Di ayat ini, Allah Ta’ala menggunakan lafaz al-birr (berbuat baik), padahal sedang membahas bagaimana memperlakukan orang-orang musyrik. Kata al-birr tersebut seringnya digunakan untuk menyebut hak yang paling layak untuk kita tunaikan setelah hak Allah Ta’ala, yaitu birrul walidain (berbuat baik dan menghormati orang tua). Hal ini tentu saja menjelaskan kepada kita akan betapa pentingnya berbuat baik kepada orang-orang non-Islam yang memenuhi syarat-syarat di dalam ayat tersebut. Yaitu, tidak memerangi kaum muslimin dan tidak pula mengusir mereka dari rumah-rumah mereka.

Toleransi Islam dengan ahlul kitab secara khusus

Bagi ahlul kitab, ada perlakuan khusus yang diajarkan oleh agama ini. Ahlul kitab yang dimaksudkan di sini adalah mereka yang agamanya berlandaskan dengan kitab-kitab samawi, kitab-kitab yang Allah turunkan dari atas langit, meskipun kitabnya tersebut telah banyak diubah dan diganti-ganti di kemudian hari. Seperti agama Yahudi dan Nasrani yang memiliki kitab pegangan Taurat dan Injil.

Beberapa toleransi dengan mereka di antaranya:

Pertama: Al-Qur’an melarang kita untuk berdebat dengan mereka perihal agama mereka, kecuali dengan cara yang baik. Agar perbedaan pendapat yang timbul tidak menyakiti perasaan, menimbulkan pertengkaran, serta menyulut api fanatisme dan kebencian di hati. Allah Ta’ala berfirman,

وَلَا تُجَادِلُوا أَهْلَ الْكِتَابِ إِلَّا بِالَّتِي هِيَ أَحْسَنُ إِلَّا الَّذِينَ ظَلَمُوا مِنْهُمْ وَقُولُوا آمَنَّا بِالَّذِي أُنْزِلَ إِلَيْنَا وَأُنْزِلَ إِلَيْكُمْ وَإِلَهُنَا وَإِلَهُكُمْ وَاحِدٌ وَنَحْنُ لَهُ مُسْلِمُونَ

Dan janganlah kamu berdebat dengan Ahli Kitab, melainkan dengan cara yang baik, kecuali dengan orang-orang yang zalim di antara mereka, dan katakanlah, ‘Kami telah beriman kepada (kitab-kitab) yang diturunkan kepada kami dan yang diturunkan kepadamu. Tuhan kami dan Tuhan kamu satu. Dan hanya kepada-Nya kami berserah diri.’” (QS. Al-Ankabut: 46)
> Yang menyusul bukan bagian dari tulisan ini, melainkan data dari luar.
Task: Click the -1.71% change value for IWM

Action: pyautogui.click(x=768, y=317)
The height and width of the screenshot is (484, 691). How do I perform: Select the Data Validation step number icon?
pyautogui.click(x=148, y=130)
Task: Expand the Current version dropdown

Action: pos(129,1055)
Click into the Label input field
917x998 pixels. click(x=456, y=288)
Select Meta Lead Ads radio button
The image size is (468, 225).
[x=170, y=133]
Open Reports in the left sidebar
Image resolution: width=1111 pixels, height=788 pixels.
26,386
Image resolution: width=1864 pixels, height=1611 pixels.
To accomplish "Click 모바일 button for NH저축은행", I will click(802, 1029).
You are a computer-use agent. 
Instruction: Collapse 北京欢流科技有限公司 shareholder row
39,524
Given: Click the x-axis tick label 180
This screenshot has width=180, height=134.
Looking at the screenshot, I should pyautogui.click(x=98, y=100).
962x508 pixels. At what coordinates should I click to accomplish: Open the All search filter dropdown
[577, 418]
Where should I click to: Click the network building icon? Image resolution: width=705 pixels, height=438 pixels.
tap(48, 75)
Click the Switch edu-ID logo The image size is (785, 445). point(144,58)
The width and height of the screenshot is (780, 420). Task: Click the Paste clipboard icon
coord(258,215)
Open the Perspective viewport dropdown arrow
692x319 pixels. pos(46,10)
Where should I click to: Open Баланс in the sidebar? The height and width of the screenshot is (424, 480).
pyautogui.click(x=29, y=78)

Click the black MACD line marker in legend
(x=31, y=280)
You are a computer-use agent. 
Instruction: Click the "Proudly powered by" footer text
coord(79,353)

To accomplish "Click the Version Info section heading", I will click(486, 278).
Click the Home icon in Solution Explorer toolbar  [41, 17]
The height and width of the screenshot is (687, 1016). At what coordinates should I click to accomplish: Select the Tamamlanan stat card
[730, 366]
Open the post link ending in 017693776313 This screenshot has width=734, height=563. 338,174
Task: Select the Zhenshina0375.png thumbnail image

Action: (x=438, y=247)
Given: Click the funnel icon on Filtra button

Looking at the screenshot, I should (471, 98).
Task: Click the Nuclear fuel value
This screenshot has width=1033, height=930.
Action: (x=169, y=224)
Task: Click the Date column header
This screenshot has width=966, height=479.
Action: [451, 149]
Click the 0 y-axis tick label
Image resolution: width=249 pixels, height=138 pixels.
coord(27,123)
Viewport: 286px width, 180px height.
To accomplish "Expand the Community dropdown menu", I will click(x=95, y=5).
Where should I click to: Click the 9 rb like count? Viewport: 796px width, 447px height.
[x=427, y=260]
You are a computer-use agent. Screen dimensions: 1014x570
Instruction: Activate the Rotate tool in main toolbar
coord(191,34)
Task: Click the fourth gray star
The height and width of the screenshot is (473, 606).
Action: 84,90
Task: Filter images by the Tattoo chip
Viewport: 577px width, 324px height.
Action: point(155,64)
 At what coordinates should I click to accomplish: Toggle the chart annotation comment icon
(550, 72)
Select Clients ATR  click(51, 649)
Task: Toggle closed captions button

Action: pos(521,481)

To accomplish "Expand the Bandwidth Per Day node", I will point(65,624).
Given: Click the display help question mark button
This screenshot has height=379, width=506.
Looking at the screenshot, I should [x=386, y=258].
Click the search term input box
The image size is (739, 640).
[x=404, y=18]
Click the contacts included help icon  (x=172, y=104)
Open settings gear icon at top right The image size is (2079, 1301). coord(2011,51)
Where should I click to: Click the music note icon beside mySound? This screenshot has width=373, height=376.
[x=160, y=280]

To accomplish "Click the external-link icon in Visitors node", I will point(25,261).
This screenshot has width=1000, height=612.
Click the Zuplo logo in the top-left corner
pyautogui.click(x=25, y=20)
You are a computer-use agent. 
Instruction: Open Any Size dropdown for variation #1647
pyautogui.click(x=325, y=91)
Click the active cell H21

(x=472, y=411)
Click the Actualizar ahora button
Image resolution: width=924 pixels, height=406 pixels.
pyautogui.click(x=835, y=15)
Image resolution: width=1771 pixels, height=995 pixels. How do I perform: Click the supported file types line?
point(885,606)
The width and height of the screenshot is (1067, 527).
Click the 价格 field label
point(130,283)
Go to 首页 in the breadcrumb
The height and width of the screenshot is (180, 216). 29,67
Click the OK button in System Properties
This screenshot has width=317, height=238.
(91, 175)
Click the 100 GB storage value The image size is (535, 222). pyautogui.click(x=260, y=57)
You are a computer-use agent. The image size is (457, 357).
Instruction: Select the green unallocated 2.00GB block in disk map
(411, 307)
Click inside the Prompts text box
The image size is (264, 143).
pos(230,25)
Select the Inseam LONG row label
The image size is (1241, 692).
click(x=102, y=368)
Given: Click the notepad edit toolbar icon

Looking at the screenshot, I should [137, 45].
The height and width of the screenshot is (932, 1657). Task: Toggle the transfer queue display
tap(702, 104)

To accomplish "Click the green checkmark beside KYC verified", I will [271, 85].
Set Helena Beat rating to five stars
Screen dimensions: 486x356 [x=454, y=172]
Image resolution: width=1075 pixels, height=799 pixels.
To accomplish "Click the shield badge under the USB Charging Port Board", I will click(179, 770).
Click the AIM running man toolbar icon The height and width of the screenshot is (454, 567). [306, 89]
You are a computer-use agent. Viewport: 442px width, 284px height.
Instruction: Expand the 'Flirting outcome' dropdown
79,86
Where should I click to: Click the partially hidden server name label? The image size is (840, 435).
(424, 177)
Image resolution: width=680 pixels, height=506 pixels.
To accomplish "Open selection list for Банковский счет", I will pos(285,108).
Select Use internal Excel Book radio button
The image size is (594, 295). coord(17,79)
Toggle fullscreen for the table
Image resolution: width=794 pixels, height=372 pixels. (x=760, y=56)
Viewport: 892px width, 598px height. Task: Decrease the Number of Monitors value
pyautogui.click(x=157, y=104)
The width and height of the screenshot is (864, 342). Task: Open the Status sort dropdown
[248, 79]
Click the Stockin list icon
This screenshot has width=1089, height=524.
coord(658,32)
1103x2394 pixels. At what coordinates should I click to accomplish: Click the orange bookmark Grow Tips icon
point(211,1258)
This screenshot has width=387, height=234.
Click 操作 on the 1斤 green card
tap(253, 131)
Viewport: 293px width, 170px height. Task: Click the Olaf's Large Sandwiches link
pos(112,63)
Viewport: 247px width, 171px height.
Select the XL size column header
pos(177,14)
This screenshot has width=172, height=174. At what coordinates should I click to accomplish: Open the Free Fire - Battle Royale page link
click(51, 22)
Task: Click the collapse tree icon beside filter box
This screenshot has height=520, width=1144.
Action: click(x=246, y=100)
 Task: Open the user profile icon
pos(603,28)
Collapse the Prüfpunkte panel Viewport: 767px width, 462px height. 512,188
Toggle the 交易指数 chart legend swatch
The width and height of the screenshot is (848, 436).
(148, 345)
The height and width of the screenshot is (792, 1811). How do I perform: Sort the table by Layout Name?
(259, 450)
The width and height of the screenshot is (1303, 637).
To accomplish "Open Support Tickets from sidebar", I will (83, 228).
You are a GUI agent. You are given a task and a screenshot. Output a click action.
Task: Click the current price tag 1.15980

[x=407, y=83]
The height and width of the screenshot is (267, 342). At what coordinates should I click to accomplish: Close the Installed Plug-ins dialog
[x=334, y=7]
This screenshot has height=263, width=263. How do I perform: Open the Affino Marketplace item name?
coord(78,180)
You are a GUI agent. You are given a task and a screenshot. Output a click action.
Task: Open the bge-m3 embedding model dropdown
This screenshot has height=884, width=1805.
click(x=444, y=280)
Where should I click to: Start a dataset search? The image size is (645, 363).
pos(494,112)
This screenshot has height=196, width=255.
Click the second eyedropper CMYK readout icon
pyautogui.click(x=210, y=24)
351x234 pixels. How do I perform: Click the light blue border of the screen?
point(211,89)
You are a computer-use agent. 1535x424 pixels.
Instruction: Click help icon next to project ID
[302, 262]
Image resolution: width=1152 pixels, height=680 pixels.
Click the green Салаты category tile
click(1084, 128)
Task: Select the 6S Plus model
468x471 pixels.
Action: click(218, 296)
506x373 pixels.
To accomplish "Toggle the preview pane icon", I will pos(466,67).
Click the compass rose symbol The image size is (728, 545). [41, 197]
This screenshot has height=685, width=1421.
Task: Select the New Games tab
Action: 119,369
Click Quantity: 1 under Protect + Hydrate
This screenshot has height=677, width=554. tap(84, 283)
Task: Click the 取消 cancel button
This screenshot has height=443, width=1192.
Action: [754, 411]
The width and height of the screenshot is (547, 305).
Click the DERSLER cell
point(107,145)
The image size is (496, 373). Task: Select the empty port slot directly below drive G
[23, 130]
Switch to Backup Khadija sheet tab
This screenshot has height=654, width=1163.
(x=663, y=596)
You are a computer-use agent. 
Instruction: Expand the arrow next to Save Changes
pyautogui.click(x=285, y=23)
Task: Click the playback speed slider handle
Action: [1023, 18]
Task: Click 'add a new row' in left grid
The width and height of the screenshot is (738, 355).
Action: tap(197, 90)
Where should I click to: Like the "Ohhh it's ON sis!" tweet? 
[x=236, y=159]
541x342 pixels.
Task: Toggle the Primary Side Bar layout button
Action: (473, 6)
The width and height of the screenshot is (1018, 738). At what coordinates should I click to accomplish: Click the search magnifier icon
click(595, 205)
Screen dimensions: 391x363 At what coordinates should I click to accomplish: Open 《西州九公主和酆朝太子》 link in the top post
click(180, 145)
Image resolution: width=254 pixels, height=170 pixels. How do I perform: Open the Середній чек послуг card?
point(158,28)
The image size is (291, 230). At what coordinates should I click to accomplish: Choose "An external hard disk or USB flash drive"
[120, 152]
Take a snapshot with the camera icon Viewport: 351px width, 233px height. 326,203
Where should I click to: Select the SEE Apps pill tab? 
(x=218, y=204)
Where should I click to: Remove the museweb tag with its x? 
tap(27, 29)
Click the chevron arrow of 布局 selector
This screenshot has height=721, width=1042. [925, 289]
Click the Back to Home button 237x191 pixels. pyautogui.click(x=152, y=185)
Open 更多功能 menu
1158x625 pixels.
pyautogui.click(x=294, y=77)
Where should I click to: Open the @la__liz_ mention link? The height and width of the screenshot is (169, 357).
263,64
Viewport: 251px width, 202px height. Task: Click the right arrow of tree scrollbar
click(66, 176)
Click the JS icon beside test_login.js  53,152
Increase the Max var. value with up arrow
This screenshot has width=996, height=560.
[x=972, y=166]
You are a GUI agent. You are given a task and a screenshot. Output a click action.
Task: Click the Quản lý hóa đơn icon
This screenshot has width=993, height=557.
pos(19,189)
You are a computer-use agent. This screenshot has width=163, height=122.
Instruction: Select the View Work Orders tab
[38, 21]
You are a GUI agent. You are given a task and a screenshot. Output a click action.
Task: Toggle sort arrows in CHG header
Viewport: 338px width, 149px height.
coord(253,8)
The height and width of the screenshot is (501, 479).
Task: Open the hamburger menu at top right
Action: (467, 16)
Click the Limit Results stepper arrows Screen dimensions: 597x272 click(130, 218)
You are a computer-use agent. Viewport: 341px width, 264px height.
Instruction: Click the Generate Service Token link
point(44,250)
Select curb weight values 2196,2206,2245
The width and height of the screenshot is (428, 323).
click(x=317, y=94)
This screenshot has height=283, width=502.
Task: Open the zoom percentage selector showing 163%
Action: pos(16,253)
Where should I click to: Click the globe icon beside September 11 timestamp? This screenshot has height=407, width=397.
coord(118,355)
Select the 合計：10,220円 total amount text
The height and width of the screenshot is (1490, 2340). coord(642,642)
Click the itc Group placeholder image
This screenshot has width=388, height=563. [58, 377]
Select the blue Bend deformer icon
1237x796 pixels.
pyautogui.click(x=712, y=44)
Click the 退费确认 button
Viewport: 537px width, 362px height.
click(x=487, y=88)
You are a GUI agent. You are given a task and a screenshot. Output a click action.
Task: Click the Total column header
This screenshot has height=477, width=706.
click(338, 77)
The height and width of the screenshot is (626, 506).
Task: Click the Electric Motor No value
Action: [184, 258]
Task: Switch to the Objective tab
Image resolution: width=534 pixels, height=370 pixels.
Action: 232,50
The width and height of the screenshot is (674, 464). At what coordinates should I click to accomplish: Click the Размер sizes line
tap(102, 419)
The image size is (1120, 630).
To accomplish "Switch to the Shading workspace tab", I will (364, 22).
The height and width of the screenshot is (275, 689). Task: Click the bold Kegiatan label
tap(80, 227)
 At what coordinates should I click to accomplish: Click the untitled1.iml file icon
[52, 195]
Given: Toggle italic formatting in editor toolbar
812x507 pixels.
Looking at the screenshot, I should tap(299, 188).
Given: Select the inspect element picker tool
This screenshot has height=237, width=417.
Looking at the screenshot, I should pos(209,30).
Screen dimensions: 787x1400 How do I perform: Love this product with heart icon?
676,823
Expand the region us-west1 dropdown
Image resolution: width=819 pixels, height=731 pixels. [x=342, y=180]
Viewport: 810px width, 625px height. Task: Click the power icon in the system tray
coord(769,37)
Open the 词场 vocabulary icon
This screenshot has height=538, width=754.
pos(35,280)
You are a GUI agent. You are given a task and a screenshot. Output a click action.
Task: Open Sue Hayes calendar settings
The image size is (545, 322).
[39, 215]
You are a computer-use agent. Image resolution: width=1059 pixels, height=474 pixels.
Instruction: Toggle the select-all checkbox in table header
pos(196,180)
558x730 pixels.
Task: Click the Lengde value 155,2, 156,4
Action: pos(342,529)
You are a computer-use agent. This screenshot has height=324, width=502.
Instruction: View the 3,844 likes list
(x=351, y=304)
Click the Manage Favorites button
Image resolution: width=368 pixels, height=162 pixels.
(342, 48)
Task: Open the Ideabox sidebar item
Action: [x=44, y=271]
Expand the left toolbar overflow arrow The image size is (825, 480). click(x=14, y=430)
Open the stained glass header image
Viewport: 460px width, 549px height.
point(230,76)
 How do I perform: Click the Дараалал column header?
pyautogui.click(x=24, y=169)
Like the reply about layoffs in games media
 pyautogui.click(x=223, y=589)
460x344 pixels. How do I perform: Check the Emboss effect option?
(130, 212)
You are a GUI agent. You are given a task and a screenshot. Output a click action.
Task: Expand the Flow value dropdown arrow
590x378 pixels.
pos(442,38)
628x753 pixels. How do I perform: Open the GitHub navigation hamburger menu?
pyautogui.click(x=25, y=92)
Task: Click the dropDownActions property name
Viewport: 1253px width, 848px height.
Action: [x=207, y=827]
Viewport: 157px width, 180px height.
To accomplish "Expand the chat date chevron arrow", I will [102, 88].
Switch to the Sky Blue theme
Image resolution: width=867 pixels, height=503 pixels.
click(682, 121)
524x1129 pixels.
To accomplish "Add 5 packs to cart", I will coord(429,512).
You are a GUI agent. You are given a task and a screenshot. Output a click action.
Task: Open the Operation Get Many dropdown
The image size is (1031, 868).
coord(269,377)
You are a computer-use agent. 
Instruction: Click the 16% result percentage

Kedua: Islam membolehkan kita untuk memakan makanan ahli kitab dan makan dari hewan sembelihan mereka, juga membolehkan perkawinan campur dengan wanita-wanita mereka yang bisa menjaga kehormatan dan menjaga dirinya.

Ketahuilah, ini jelas merupakan bentuk toleransi yang besar dalam agama Islam. Seorang muslim diperbolehkan untuk memiliki istri, yang akan serumah dengannya, pasangan hidupnya, dan ibu dari anak-anaknya, seorang wanita nonmuslim (dari kalangan ahli kitab). Allah Ta’ala berfirman,

ٱلْيَوْمَ أُحِلَّ لَكُمُ ٱلطَّيِّبَٰتُ ۖ وَطَعَامُ ٱلَّذِينَ أُوتُوا۟ ٱلْكِتَٰبَ حِلٌّ لَّكُمْ وَطَعَامُكُمْ حِلٌّ لَّهُمْ ۖ وَٱلْمُحْصَنَٰتُ مِنَ ٱلْمُؤْمِنَٰتِ وَٱلْمُحْصَنَٰتُ مِنَ ٱلَّذِينَ أُوتُوا۟ ٱلْكِتَٰبَ مِن قَبْلِكُمْ إِذَآ ءَاتَيْتُمُوهُنَّ أُجُورَهُنَّ مُحْصِنِينَ غَيْرَ مُسَٰفِحِينَ وَلَا مُتَّخِذِىٓ أَخْدَانٍ ۗ وَمَن يَكْفُرْ بِٱلْإِيمَٰنِ فَقَدْ حَبِطَ عَمَلُهُۥ وَهُوَ فِى ٱلْءَاخِرَةِ مِنَ ٱلْخَٰسِرِينَ

“Pada hari ini, dihalalkan bagimu yang baik-baik. Makanan (sembelihan) orang-orang yang diberi Al-Kitab itu halal bagimu, dan makanan kamu halal (pula) bagi mereka. (Dan dihalalkan mengawini) wanita yang menjaga kehormatan di antara wanita-wanita yang beriman dan wanita-wanita yang menjaga kehormatan di antara orang-orang yang diberi Al-Kitab sebelum kamu, bila kamu telah membayar mas kawin mereka dengan maksud menikahinya, tidak dengan maksud berzina, dan tidak (pula) menjadikannya gundik-gundik. Barangsiapa yang kafir sesudah beriman (tidak menerima hukum-hukum Islam), maka terhapuslah amalannya dan ia di hari kiamat termasuk orang-orang yang merugi.” (QS. Al-Ma’idah: 5)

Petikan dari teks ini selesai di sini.